◆ TASK TO COMPLETE: Lay out all the records below as a Markdown table with two columns, Row and Text: number each row in Row, put the line in Text, and skip blank lines.

◆ DATA SHOWN:
===============

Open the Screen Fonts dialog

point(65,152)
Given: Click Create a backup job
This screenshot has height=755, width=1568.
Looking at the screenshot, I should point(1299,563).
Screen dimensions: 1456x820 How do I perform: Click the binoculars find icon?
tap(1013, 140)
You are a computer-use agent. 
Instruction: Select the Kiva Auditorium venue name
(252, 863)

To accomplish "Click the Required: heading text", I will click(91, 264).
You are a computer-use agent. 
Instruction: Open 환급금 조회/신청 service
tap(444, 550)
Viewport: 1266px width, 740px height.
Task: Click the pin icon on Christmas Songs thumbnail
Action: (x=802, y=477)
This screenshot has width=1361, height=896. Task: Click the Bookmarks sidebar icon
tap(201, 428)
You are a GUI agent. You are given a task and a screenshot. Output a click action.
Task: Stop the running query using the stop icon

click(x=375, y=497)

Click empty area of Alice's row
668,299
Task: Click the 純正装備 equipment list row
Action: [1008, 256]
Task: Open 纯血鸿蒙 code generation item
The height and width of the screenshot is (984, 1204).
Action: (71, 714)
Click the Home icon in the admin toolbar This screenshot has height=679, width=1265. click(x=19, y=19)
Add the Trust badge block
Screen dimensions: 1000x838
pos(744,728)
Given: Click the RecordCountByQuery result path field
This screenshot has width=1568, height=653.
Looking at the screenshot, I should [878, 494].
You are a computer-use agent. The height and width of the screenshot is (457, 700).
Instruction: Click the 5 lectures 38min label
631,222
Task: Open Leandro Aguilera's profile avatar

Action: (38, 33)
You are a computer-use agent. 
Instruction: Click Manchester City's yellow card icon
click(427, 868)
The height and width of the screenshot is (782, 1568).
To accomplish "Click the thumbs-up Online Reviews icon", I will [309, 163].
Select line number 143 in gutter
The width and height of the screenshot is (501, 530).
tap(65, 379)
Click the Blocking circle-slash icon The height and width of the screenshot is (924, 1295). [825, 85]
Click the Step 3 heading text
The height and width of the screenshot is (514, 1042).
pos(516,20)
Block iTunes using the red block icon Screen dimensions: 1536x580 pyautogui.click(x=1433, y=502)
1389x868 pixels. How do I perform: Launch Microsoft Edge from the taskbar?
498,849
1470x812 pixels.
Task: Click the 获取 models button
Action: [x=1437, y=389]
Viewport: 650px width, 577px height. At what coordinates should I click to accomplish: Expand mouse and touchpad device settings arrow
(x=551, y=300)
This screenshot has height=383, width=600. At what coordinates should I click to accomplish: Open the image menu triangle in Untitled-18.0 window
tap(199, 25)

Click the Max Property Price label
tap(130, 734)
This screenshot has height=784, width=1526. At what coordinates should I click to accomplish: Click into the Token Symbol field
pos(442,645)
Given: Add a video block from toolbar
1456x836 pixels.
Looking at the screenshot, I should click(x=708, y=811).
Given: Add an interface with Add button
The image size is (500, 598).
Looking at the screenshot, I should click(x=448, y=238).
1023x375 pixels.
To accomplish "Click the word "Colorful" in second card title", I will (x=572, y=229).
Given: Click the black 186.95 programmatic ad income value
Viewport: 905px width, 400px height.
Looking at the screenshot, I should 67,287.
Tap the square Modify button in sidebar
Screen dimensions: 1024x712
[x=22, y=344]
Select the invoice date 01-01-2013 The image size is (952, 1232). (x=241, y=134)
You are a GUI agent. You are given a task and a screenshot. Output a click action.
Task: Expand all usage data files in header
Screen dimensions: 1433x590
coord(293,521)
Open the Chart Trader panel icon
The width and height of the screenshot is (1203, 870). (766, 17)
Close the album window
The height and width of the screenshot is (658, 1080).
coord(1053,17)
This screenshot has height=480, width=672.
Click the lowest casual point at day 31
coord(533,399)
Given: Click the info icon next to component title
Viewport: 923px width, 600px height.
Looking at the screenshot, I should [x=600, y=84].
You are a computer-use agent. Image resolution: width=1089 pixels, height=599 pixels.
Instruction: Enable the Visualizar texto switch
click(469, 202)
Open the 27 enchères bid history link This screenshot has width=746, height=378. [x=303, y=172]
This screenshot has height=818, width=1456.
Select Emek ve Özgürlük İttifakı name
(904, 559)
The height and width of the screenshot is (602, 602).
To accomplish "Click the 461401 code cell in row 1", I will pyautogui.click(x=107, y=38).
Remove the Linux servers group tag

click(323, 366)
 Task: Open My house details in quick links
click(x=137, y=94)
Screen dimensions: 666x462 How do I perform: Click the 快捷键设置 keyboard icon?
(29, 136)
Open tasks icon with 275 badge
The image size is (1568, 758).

===============

◆ THE SOLUTION:
| Row | Text |
|---|---|
| 1 | Open the Screen Fonts dialog |
| 2 | point(65,152) |
| 3 | Given: Click Create a backup job |
| 4 | This screenshot has height=755, width=1568. |
| 5 | Looking at the screenshot, I should point(1299,563). |
| 6 | Screen dimensions: 1456x820 How do I perform: Click the binoculars find icon? |
| 7 | tap(1013, 140) |
| 8 | You are a computer-use agent.  |
| 9 | Instruction: Select the Kiva Auditorium venue name |
| 10 | (252, 863) |
| 11 | To accomplish "Click the Required: heading text", I will click(91, 264). |
| 12 | You are a computer-use agent.  |
| 13 | Instruction: Open 환급금 조회/신청 service |
| 14 | tap(444, 550) |
| 15 | Viewport: 1266px width, 740px height. |
| 16 | Task: Click the pin icon on Christmas Songs thumbnail |
| 17 | Action: (x=802, y=477) |
| 18 | This screenshot has width=1361, height=896. Task: Click the Bookmarks sidebar icon |
| 19 | tap(201, 428) |
| 20 | You are a GUI agent. You are given a task and a screenshot. Output a click action. |
| 21 | Task: Stop the running query using the stop icon |
| 22 | click(x=375, y=497) |
| 23 | Click empty area of Alice's row |
| 24 | 668,299 |
| 25 | Task: Click the 純正装備 equipment list row |
| 26 | Action: [1008, 256] |
| 27 | Task: Open 纯血鸿蒙 code generation item |
| 28 | The height and width of the screenshot is (984, 1204). |
| 29 | Action: (71, 714) |
| 30 | Click the Home icon in the admin toolbar This screenshot has height=679, width=1265. click(x=19, y=19) |
| 31 | Add the Trust badge block |
| 32 | Screen dimensions: 1000x838 |
| 33 | pos(744,728) |
| 34 | Given: Click the RecordCountByQuery result path field |
| 35 | This screenshot has width=1568, height=653. |
| 36 | Looking at the screenshot, I should [878, 494]. |
| 37 | You are a computer-use agent. The height and width of the screenshot is (457, 700). |
| 38 | Instruction: Click the 5 lectures 38min label |
| 39 | 631,222 |
| 40 | Task: Open Leandro Aguilera's profile avatar |
| 41 | Action: (38, 33) |
| 42 | You are a computer-use agent.  |
| 43 | Instruction: Click Manchester City's yellow card icon |
| 44 | click(427, 868) |
| 45 | The height and width of the screenshot is (782, 1568). |
| 46 | To accomplish "Click the thumbs-up Online Reviews icon", I will [309, 163]. |
| 47 | Select line number 143 in gutter |
| 48 | The width and height of the screenshot is (501, 530). |
| 49 | tap(65, 379) |
| 50 | Click the Blocking circle-slash icon The height and width of the screenshot is (924, 1295). [825, 85] |
| 51 | Click the Step 3 heading text |
| 52 | The height and width of the screenshot is (514, 1042). |
| 53 | pos(516,20) |
| 54 | Block iTunes using the red block icon Screen dimensions: 1536x580 pyautogui.click(x=1433, y=502) |
| 55 | 1389x868 pixels. How do I perform: Launch Microsoft Edge from the taskbar? |
| 56 | 498,849 |
| 57 | 1470x812 pixels. |
| 58 | Task: Click the 获取 models button |
| 59 | Action: [x=1437, y=389] |
| 60 | Viewport: 650px width, 577px height. At what coordinates should I click to accomplish: Expand mouse and touchpad device settings arrow |
| 61 | (x=551, y=300) |
| 62 | This screenshot has height=383, width=600. At what coordinates should I click to accomplish: Open the image menu triangle in Untitled-18.0 window |
| 63 | tap(199, 25) |
| 64 | Click the Max Property Price label |
| 65 | tap(130, 734) |
| 66 | This screenshot has height=784, width=1526. At what coordinates should I click to accomplish: Click into the Token Symbol field |
| 67 | pos(442,645) |
| 68 | Given: Add a video block from toolbar |
| 69 | 1456x836 pixels. |
| 70 | Looking at the screenshot, I should click(x=708, y=811). |
| 71 | Given: Add an interface with Add button |
| 72 | The image size is (500, 598). |
| 73 | Looking at the screenshot, I should click(x=448, y=238). |
| 74 | 1023x375 pixels. |
| 75 | To accomplish "Click the word "Colorful" in second card title", I will (x=572, y=229). |
| 76 | Given: Click the black 186.95 programmatic ad income value |
| 77 | Viewport: 905px width, 400px height. |
| 78 | Looking at the screenshot, I should 67,287. |
| 79 | Tap the square Modify button in sidebar |
| 80 | Screen dimensions: 1024x712 |
| 81 | [x=22, y=344] |
| 82 | Select the invoice date 01-01-2013 The image size is (952, 1232). (x=241, y=134) |
| 83 | You are a GUI agent. You are given a task and a screenshot. Output a click action. |
| 84 | Task: Expand all usage data files in header |
| 85 | Screen dimensions: 1433x590 |
| 86 | coord(293,521) |
| 87 | Open the Chart Trader panel icon |
| 88 | The width and height of the screenshot is (1203, 870). (766, 17) |
| 89 | Close the album window |
| 90 | The height and width of the screenshot is (658, 1080). |
| 91 | coord(1053,17) |
| 92 | This screenshot has height=480, width=672. |
| 93 | Click the lowest casual point at day 31 |
| 94 | coord(533,399) |
| 95 | Given: Click the info icon next to component title |
| 96 | Viewport: 923px width, 600px height. |
| 97 | Looking at the screenshot, I should [x=600, y=84]. |
| 98 | You are a computer-use agent. Image resolution: width=1089 pixels, height=599 pixels. |
| 99 | Instruction: Enable the Visualizar texto switch |
| 100 | click(469, 202) |
| 101 | Open the 27 enchères bid history link This screenshot has width=746, height=378. [x=303, y=172] |
| 102 | This screenshot has height=818, width=1456. |
| 103 | Select Emek ve Özgürlük İttifakı name |
| 104 | (904, 559) |
| 105 | The height and width of the screenshot is (602, 602). |
| 106 | To accomplish "Click the 461401 code cell in row 1", I will pyautogui.click(x=107, y=38). |
| 107 | Remove the Linux servers group tag |
| 108 | click(323, 366) |
| 109 |  Task: Open My house details in quick links |
| 110 | click(x=137, y=94) |
| 111 | Screen dimensions: 666x462 How do I perform: Click the 快捷键设置 keyboard icon? |
| 112 | (29, 136) |
| 113 | Open tasks icon with 275 badge |
| 114 | The image size is (1568, 758). |